_Recorded data:_

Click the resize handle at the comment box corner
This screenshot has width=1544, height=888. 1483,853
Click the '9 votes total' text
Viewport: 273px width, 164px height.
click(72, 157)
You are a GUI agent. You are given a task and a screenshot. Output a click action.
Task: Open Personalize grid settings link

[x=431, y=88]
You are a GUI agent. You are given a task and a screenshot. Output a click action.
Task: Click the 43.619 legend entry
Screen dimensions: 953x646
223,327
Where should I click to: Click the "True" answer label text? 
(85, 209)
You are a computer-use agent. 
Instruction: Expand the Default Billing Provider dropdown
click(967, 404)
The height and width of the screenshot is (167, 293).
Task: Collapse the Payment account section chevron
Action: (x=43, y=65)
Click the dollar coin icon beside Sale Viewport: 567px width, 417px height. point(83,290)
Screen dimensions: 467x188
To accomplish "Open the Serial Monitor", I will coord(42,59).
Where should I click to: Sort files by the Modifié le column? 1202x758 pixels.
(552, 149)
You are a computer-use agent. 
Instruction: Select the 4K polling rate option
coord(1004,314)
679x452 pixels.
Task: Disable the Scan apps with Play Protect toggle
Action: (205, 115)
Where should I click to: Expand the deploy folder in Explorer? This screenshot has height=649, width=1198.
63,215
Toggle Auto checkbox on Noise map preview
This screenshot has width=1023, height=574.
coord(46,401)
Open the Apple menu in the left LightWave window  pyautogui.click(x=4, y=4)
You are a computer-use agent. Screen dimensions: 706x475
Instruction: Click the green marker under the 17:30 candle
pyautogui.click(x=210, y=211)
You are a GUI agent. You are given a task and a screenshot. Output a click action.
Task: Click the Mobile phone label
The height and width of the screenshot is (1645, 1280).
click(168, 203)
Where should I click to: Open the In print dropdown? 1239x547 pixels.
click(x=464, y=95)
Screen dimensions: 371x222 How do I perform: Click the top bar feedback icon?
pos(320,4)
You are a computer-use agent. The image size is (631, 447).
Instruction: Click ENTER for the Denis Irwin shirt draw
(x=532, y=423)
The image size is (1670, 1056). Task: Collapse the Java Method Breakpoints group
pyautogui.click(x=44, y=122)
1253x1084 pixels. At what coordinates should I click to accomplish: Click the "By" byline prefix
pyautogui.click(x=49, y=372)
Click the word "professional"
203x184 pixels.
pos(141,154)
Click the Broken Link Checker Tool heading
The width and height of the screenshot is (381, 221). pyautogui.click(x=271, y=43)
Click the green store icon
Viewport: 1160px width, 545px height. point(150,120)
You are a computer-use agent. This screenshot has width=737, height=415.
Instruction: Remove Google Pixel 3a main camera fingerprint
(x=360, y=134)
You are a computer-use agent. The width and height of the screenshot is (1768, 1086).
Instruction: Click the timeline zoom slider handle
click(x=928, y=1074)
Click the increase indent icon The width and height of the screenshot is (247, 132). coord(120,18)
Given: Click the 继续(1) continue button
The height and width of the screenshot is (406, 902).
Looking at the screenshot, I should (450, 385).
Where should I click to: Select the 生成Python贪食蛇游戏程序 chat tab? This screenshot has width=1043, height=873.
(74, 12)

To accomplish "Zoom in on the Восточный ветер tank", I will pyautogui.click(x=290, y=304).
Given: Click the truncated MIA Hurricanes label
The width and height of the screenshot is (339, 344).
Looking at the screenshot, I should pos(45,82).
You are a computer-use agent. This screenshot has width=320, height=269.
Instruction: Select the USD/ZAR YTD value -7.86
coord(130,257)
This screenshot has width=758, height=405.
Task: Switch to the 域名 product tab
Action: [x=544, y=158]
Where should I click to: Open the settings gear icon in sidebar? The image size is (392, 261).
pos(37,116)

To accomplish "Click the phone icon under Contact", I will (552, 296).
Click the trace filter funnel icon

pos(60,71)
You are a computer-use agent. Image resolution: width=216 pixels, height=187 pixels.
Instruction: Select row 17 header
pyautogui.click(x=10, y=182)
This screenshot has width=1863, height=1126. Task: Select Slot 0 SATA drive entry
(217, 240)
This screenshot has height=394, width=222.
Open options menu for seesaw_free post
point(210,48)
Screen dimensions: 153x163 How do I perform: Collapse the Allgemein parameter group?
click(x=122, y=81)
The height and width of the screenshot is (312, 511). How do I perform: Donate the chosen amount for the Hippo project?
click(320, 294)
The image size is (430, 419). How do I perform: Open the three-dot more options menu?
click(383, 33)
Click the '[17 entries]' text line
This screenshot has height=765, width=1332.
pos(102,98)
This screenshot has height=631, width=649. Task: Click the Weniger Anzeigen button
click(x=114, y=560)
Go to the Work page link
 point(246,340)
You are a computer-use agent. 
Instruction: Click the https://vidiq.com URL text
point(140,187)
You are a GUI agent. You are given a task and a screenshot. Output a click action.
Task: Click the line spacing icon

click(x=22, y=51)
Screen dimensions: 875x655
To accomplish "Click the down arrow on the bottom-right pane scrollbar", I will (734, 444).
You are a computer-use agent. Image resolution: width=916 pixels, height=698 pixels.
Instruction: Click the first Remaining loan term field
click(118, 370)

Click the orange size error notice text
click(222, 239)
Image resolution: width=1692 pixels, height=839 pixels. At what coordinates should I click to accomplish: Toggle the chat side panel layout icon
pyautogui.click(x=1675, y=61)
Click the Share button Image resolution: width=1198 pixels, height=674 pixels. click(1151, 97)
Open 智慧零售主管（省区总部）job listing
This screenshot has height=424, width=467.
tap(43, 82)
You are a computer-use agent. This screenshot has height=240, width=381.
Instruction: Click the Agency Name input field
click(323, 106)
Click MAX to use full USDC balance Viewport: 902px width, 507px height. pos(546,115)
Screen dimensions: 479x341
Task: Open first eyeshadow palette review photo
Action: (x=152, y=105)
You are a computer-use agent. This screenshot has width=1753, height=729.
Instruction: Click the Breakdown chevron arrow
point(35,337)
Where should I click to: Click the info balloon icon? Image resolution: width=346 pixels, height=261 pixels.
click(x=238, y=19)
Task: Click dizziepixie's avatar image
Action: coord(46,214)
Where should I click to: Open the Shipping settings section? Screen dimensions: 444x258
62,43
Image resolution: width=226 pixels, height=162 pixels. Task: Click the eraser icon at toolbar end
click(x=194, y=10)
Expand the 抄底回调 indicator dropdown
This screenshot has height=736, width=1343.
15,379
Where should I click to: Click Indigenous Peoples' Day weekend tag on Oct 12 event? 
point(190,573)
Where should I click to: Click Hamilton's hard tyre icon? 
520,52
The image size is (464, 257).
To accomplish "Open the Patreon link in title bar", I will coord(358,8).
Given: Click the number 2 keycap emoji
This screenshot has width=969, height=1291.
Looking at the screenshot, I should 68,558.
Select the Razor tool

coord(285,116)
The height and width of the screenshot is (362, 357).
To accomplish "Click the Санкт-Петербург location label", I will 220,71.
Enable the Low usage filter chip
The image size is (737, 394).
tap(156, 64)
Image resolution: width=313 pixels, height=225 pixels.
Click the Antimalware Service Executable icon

_Task directions:_ Rewrite the records above as a JSON list of strings, with one string for each line and no entries for blank lines.

_Solution for this task:_
[
  "Click the resize handle at the comment box corner",
  "This screenshot has width=1544, height=888. 1483,853",
  "Click the '9 votes total' text",
  "Viewport: 273px width, 164px height.",
  "click(72, 157)",
  "You are a GUI agent. You are given a task and a screenshot. Output a click action.",
  "Task: Open Personalize grid settings link",
  "[x=431, y=88]",
  "You are a GUI agent. You are given a task and a screenshot. Output a click action.",
  "Task: Click the 43.619 legend entry",
  "Screen dimensions: 953x646",
  "223,327",
  "Where should I click to: Click the \"True\" answer label text? ",
  "(85, 209)",
  "You are a computer-use agent. ",
  "Instruction: Expand the Default Billing Provider dropdown",
  "click(967, 404)",
  "The height and width of the screenshot is (167, 293).",
  "Task: Collapse the Payment account section chevron",
  "Action: (x=43, y=65)",
  "Click the dollar coin icon beside Sale Viewport: 567px width, 417px height. point(83,290)",
  "Screen dimensions: 467x188",
  "To accomplish \"Open the Serial Monitor\", I will coord(42,59).",
  "Where should I click to: Sort files by the Modifié le column? 1202x758 pixels.",
  "(552, 149)",
  "You are a computer-use agent. ",
  "Instruction: Select the 4K polling rate option",
  "coord(1004,314)",
  "679x452 pixels.",
  "Task: Disable the Scan apps with Play Protect toggle",
  "Action: (205, 115)",
  "Where should I click to: Expand the deploy folder in Explorer? This screenshot has height=649, width=1198.",
  "63,215",
  "Toggle Auto checkbox on Noise map preview",
  "This screenshot has width=1023, height=574.",
  "coord(46,401)",
  "Open the Apple menu in the left LightWave window  pyautogui.click(x=4, y=4)",
  "You are a computer-use agent. Screen dimensions: 706x475",
  "Instruction: Click the green marker under the 17:30 candle",
  "pyautogui.click(x=210, y=211)",
  "You are a GUI agent. You are given a task and a screenshot. Output a click action.",
  "Task: Click the Mobile phone label",
  "The height and width of the screenshot is (1645, 1280).",
  "click(168, 203)",
  "Where should I click to: Open the In print dropdown? 1239x547 pixels.",
  "click(x=464, y=95)",
  "Screen dimensions: 371x222 How do I perform: Click the top bar feedback icon?",
  "pos(320,4)",
  "You are a computer-use agent. The image size is (631, 447).",
  "Instruction: Click ENTER for the Denis Irwin shirt draw",
  "(x=532, y=423)",
  "The image size is (1670, 1056). Task: Collapse the Java Method Breakpoints group",
  "pyautogui.click(x=44, y=122)",
  "1253x1084 pixels. At what coordinates should I click to accomplish: Click the \"By\" byline prefix",
  "pyautogui.click(x=49, y=372)",
  "Click the word \"professional\"",
  "203x184 pixels.",
  "pos(141,154)",
  "Click the Broken Link Checker Tool heading",
  "The width and height of the screenshot is (381, 221). pyautogui.click(x=271, y=43)",
  "Click the green store icon",
  "Viewport: 1160px width, 545px height. point(150,120)",
  "You are a computer-use agent. This screenshot has width=737, height=415.",
  "Instruction: Remove Google Pixel 3a main camera fingerprint",
  "(x=360, y=134)",
  "You are a computer-use agent. The width and height of the screenshot is (1768, 1086).",
  "Instruction: Click the timeline zoom slider handle",
  "click(x=928, y=1074)",
  "Click the increase indent icon The width and height of the screenshot is (247, 132). coord(120,18)",
  "Given: Click the 继续(1) continue button",
  "The height and width of the screenshot is (406, 902).",
  "Looking at the screenshot, I should (450, 385).",
  "Where should I click to: Select the 生成Python贪食蛇游戏程序 chat tab? This screenshot has width=1043, height=873.",
  "(74, 12)",
  "To accomplish \"Zoom in on the Восточный ветер tank\", I will pyautogui.click(x=290, y=304).",
  "Given: Click the truncated MIA Hurricanes label",
  "The width and height of the screenshot is (339, 344).",
  "Looking at the screenshot, I should pos(45,82).",
  "You are a computer-use agent. This screenshot has width=320, height=269.",
  "Instruction: Select the USD/ZAR YTD value -7.86",
  "coord(130,257)",
  "This screenshot has width=758, height=405.",
  "Task: Switch to the 域名 product tab",
  "Action: [x=544, y=158]",
  "Where should I click to: Open the settings gear icon in sidebar? The image size is (392, 261).",
  "pos(37,116)",
  "To accomplish \"Click the phone icon under Contact\", I will (552, 296).",
  "Click the trace filter funnel icon",
  "pos(60,71)",
  "You are a computer-use agent. Image resolution: width=216 pixels, height=187 pixels.",
  "Instruction: Select row 17 header",
  "pyautogui.click(x=10, y=182)",
  "This screenshot has width=1863, height=1126. Task: Select Slot 0 SATA drive entry",
  "(217, 240)",
  "This screenshot has height=394, width=222.",
  "Open options menu for seesaw_free post",
  "point(210,48)",
  "Screen dimensions: 153x163 How do I perform: Collapse the Allgemein parameter group?",
  "click(x=122, y=81)",
  "The height and width of the screenshot is (312, 511). How do I perform: Donate the chosen amount for the Hippo project?",
  "click(320, 294)",
  "The image size is (430, 419). How do I perform: Open the three-dot more options menu?",
  "click(383, 33)",
  "Click the '[17 entries]' text line",
  "This screenshot has height=765, width=1332.",
  "pos(102,98)",
  "This screenshot has height=631, width=649. Task: Click the Weniger Anzeigen button",
  "click(x=114, y=560)",
  "Go to the Work page link",
  " point(246,340)",
  "You are a computer-use agent. ",
  "Instruction: Click the https://vidiq.com URL text",
  "point(140,187)",
  "You are a GUI agent. You are given a task and a screenshot. Output a click action.",
  "Task: Click the line spacing icon",
  "click(x=22, y=51)",
  "Screen dimensions: 875x655",
  "To accomplish \"Click the down arrow on the bottom-right pane scrollbar\", I will (734, 444).",
  "You are a computer-use agent. Image resolution: width=916 pixels, height=698 pixels.",
  "Instruction: Click the first Remaining loan term field",
  "click(118, 370)",
  "Click the orange size error notice text",
  "click(222, 239)",
  "Image resolution: width=1692 pixels, height=839 pixels. At what coordinates should I click to accomplish: Toggle the chat side panel layout icon",
  "pyautogui.click(x=1675, y=61)",
  "Click the Share button Image resolution: width=1198 pixels, height=674 pixels. click(1151, 97)",
  "Open 智慧零售主管（省区总部）job listing",
  "This screenshot has height=424, width=467.",
  "tap(43, 82)",
  "You are a computer-use agent. This screenshot has height=240, width=381.",
  "Instruction: Click the Agency Name input field",
  "click(323, 106)",
  "Click MAX to use full USDC balance Viewport: 902px width, 507px height. pos(546,115)",
  "Screen dimensions: 479x341",
  "Task: Open first eyeshadow palette review photo",
  "Action: (x=152, y=105)",
  "You are a computer-use agent. This screenshot has width=1753, height=729.",
  "Instruction: Click the Breakdown chevron arrow",
  "point(35,337)",
  "Where should I click to: Click the info balloon icon? Image resolution: width=346 pixels, height=261 pixels.",
  "click(x=238, y=19)",
  "Task: Click dizziepixie's avatar image",
  "Action: coord(46,214)",
  "Where should I click to: Open the Shipping settings section? Screen dimensions: 444x258",
  "62,43",
  "Image resolution: width=226 pixels, height=162 pixels. Task: Click the eraser icon at toolbar end",
  "click(x=194, y=10)",
  "Expand the 抄底回调 indicator dropdown",
  "This screenshot has height=736, width=1343.",
  "15,379",
  "Where should I click to: Click Indigenous Peoples' Day weekend tag on Oct 12 event? ",
  "point(190,573)",
  "Where should I click to: Click Hamilton's hard tyre icon? ",
  "520,52",
  "The image size is (464, 257).",
  "To accomplish \"Open the Patreon link in title bar\", I will coord(358,8).",
  "Given: Click the number 2 keycap emoji",
  "This screenshot has width=969, height=1291.",
  "Looking at the screenshot, I should 68,558.",
  "Select the Razor tool",
  "coord(285,116)",
  "The height and width of the screenshot is (362, 357).",
  "To accomplish \"Click the Санкт-Петербург location label\", I will 220,71.",
  "Enable the Low usage filter chip",
  "The image size is (737, 394).",
  "tap(156, 64)",
  "Image resolution: width=313 pixels, height=225 pixels.",
  "Click the Antimalware Service Executable icon"
]